Material for this task:
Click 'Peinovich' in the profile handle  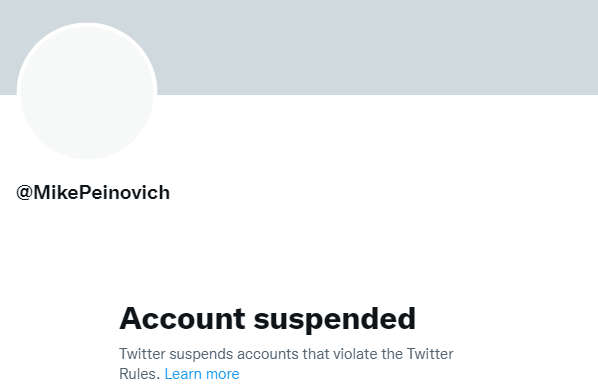tap(124, 192)
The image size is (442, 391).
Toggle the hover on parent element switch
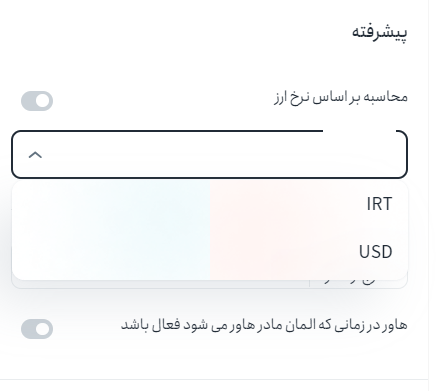[37, 329]
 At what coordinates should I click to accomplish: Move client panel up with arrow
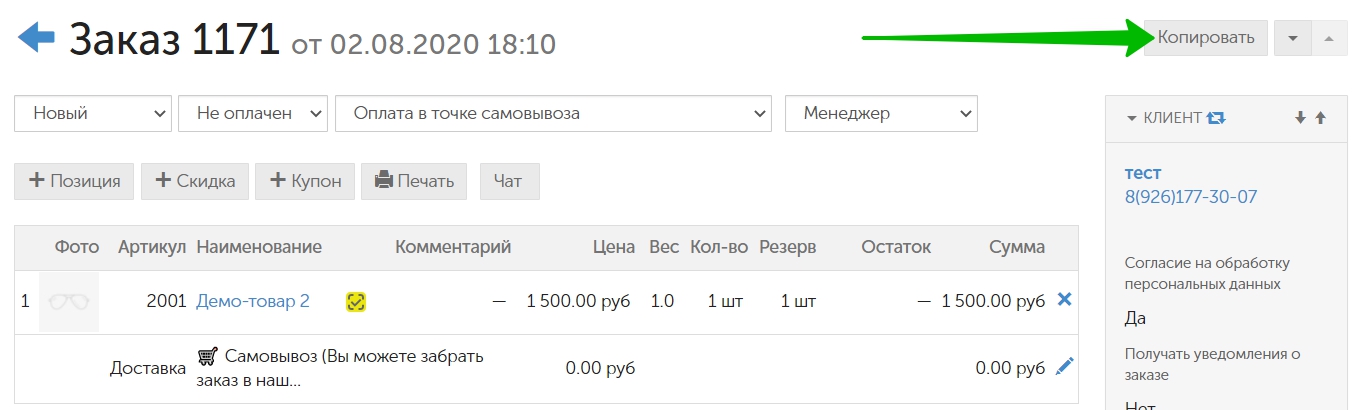tap(1320, 118)
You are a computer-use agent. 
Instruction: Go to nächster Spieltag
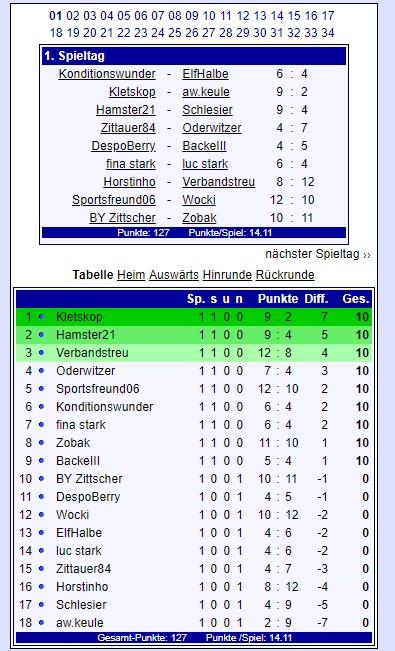318,254
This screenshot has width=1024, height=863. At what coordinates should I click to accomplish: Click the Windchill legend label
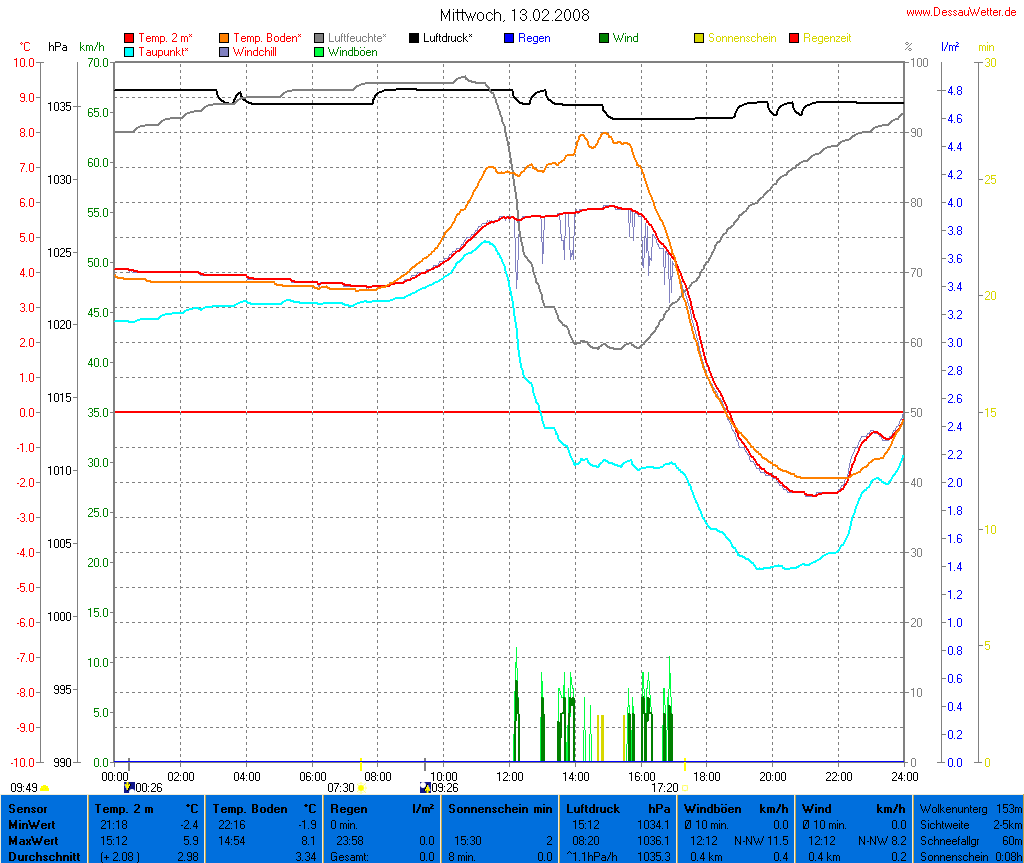click(x=256, y=51)
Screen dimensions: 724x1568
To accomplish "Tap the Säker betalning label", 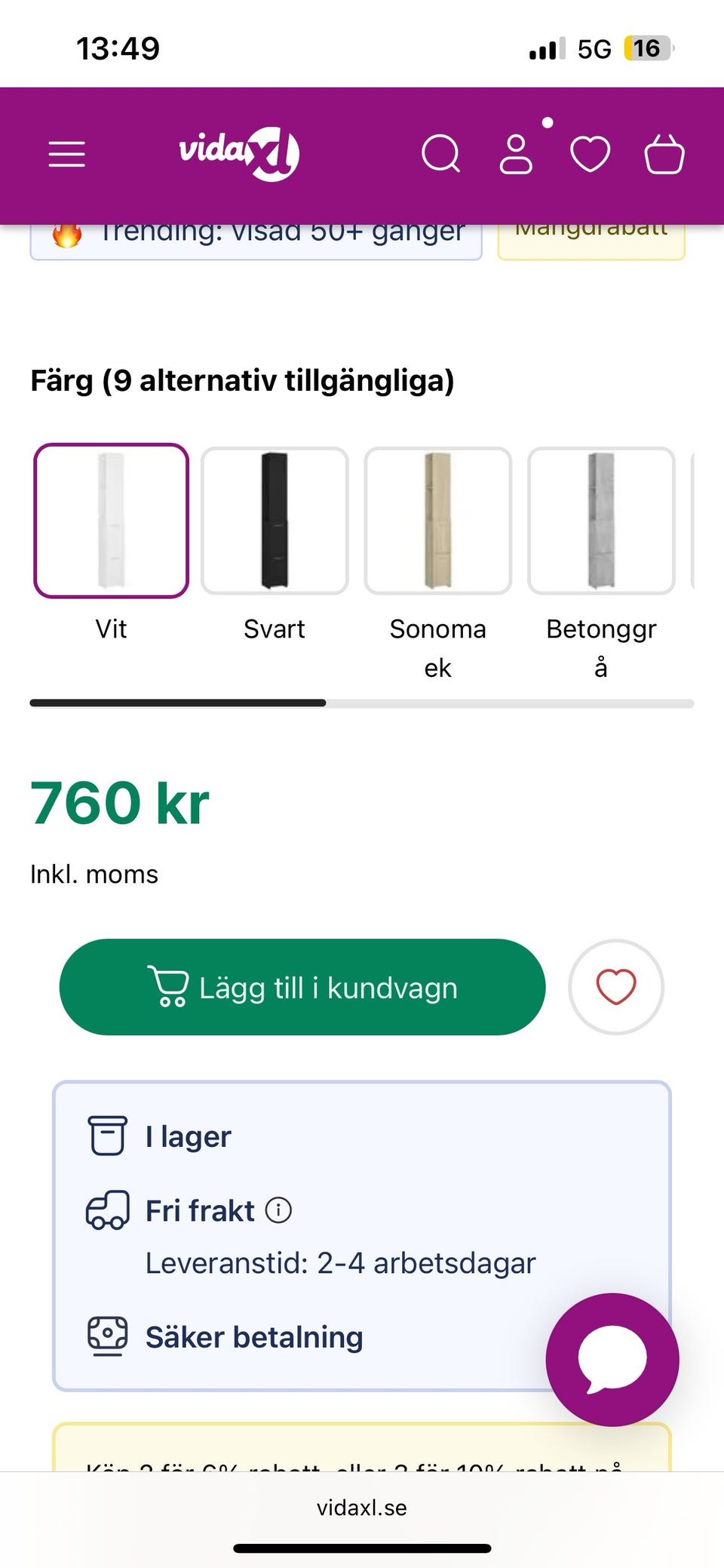I will click(254, 1337).
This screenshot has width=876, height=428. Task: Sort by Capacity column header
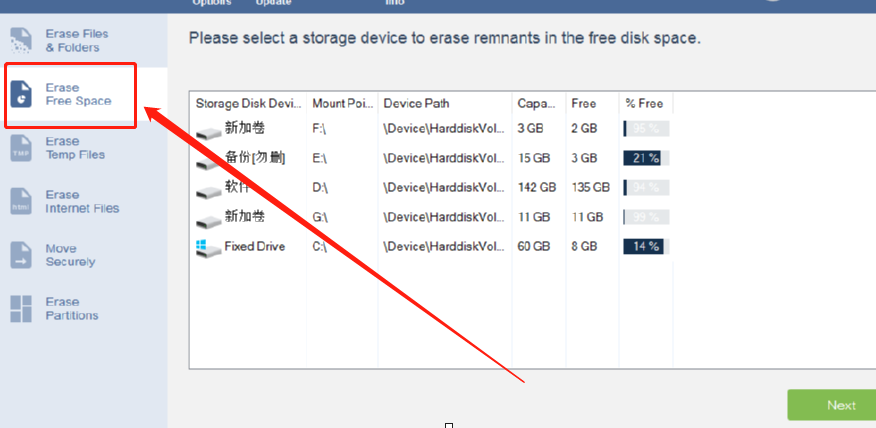click(x=539, y=103)
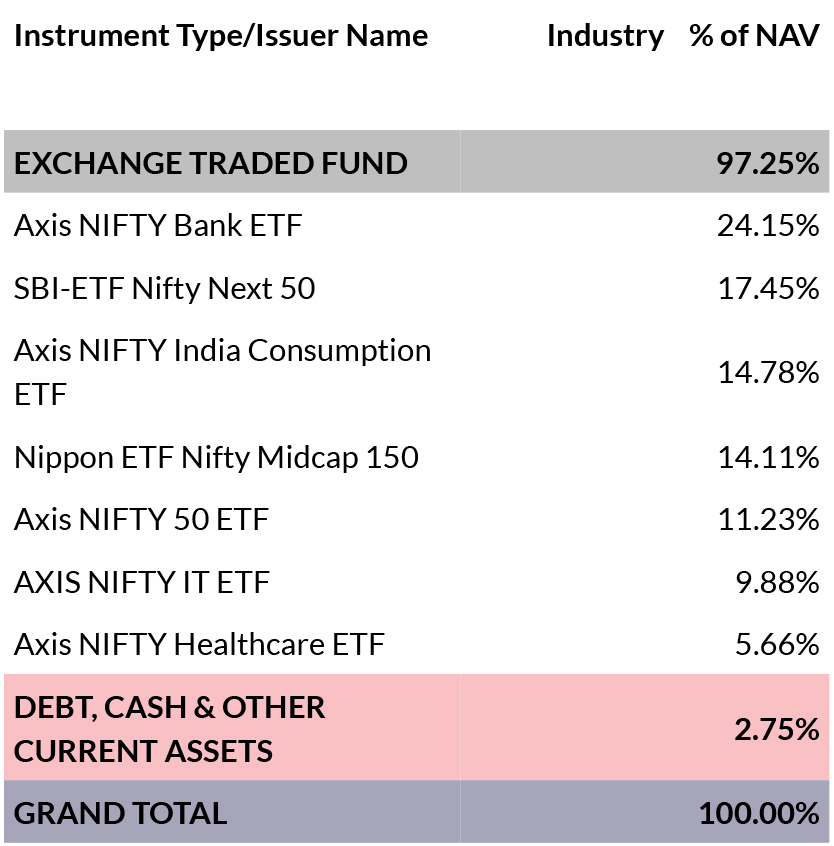Select the AXIS NIFTY IT ETF row
834x846 pixels.
tap(416, 582)
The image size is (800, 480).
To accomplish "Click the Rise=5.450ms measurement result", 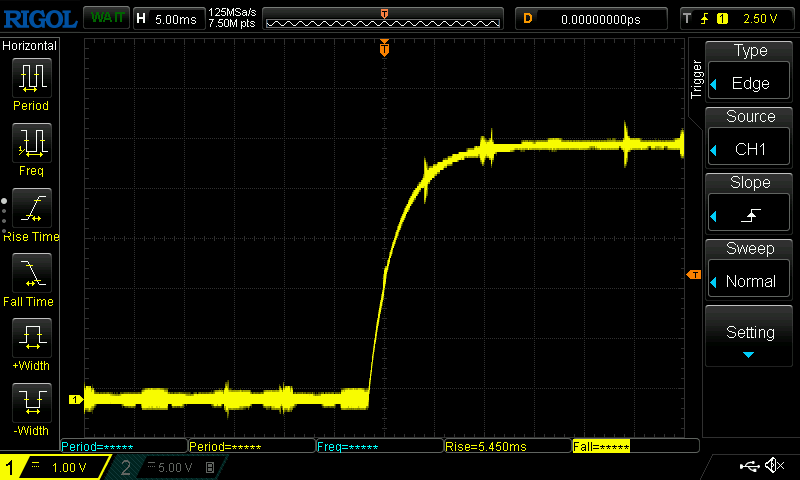I will click(x=506, y=446).
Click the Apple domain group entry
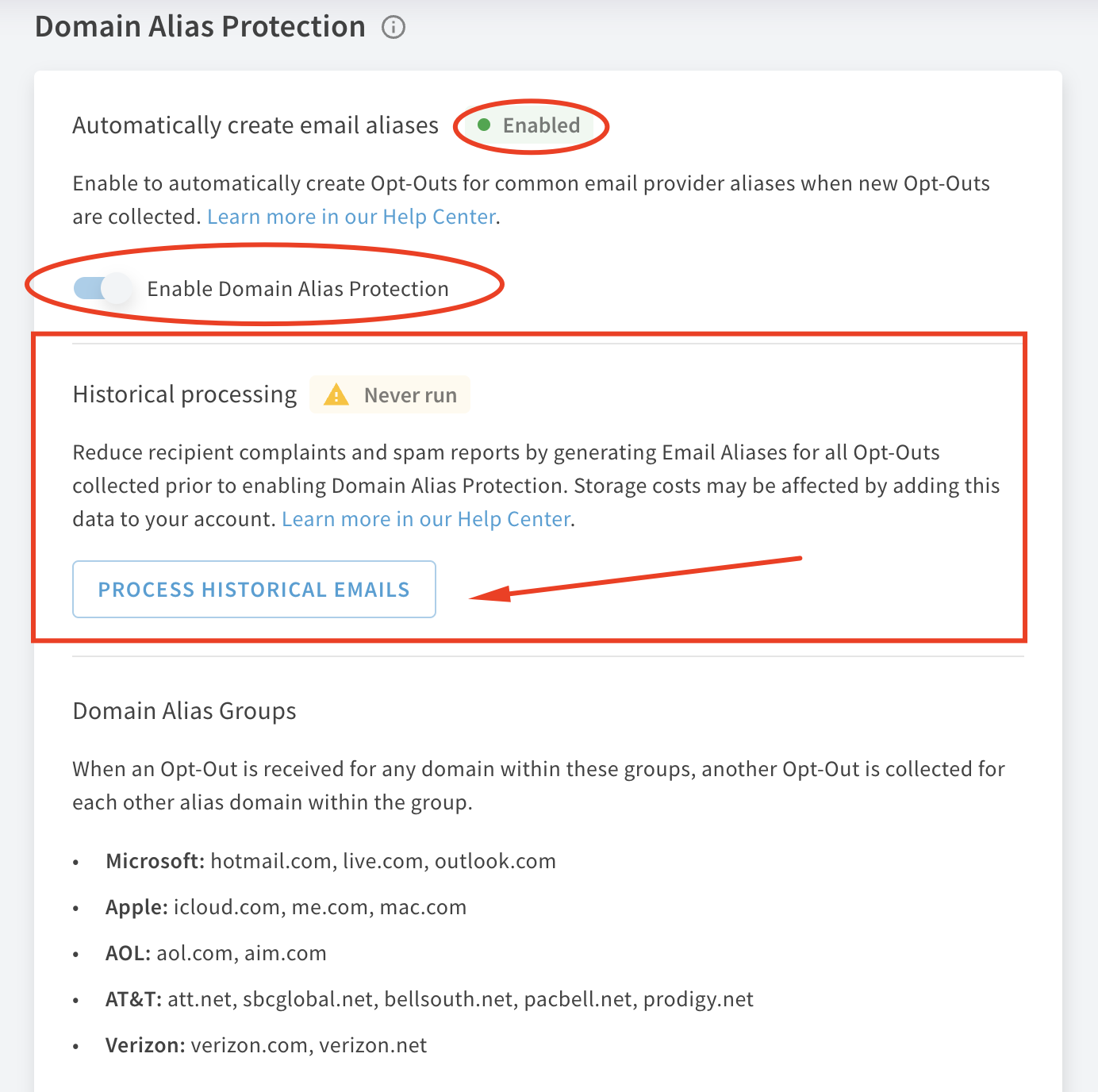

Problem: Across the entries above, how many lines contain the string "size"? The number alone is the answer.

Output below: 2